To do: Rewrite the data below with every "chevron" replaced by "caret", leaving all other text unchanged.

Provided data:
━━━━━━
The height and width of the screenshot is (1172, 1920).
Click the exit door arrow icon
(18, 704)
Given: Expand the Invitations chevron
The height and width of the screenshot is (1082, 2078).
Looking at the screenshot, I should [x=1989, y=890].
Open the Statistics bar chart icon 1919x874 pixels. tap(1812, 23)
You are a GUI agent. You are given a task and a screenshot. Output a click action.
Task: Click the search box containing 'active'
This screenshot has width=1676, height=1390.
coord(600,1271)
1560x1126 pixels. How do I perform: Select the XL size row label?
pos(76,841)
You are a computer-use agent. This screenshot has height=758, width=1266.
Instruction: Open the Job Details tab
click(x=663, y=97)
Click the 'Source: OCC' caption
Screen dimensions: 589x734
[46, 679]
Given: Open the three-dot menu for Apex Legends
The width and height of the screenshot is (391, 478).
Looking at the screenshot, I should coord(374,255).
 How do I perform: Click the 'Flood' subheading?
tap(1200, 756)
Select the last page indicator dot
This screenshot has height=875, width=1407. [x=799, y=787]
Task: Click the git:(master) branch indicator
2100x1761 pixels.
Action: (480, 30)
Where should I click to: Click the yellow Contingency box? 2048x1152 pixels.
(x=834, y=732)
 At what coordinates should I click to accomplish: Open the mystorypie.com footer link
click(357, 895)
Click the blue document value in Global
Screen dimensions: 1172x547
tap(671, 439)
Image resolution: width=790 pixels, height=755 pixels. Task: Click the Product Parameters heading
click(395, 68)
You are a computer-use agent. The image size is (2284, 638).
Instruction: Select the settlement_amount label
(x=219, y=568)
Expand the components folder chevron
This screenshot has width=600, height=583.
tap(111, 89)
━━━━━━
Full solution:
The height and width of the screenshot is (1172, 1920).
Click the exit door arrow icon
(18, 704)
Given: Expand the Invitations caret
The height and width of the screenshot is (1082, 2078).
Looking at the screenshot, I should [x=1989, y=890].
Open the Statistics bar chart icon 1919x874 pixels. tap(1812, 23)
You are a GUI agent. You are given a task and a screenshot. Output a click action.
Task: Click the search box containing 'active'
This screenshot has width=1676, height=1390.
coord(600,1271)
1560x1126 pixels. How do I perform: Select the XL size row label?
pos(76,841)
You are a computer-use agent. This screenshot has height=758, width=1266.
Instruction: Open the Job Details tab
click(x=663, y=97)
Click the 'Source: OCC' caption
Screen dimensions: 589x734
[46, 679]
Given: Open the three-dot menu for Apex Legends
The width and height of the screenshot is (391, 478).
Looking at the screenshot, I should coord(374,255).
 How do I perform: Click the 'Flood' subheading?
tap(1200, 756)
Select the last page indicator dot
This screenshot has height=875, width=1407. [x=799, y=787]
Task: Click the git:(master) branch indicator
2100x1761 pixels.
Action: (480, 30)
Where should I click to: Click the yellow Contingency box? 2048x1152 pixels.
(x=834, y=732)
 At what coordinates should I click to accomplish: Open the mystorypie.com footer link
click(357, 895)
Click the blue document value in Global
Screen dimensions: 1172x547
tap(671, 439)
Image resolution: width=790 pixels, height=755 pixels. Task: Click the Product Parameters heading
click(395, 68)
You are a computer-use agent. The image size is (2284, 638).
Instruction: Select the settlement_amount label
(x=219, y=568)
Expand the components folder caret
This screenshot has width=600, height=583.
tap(111, 89)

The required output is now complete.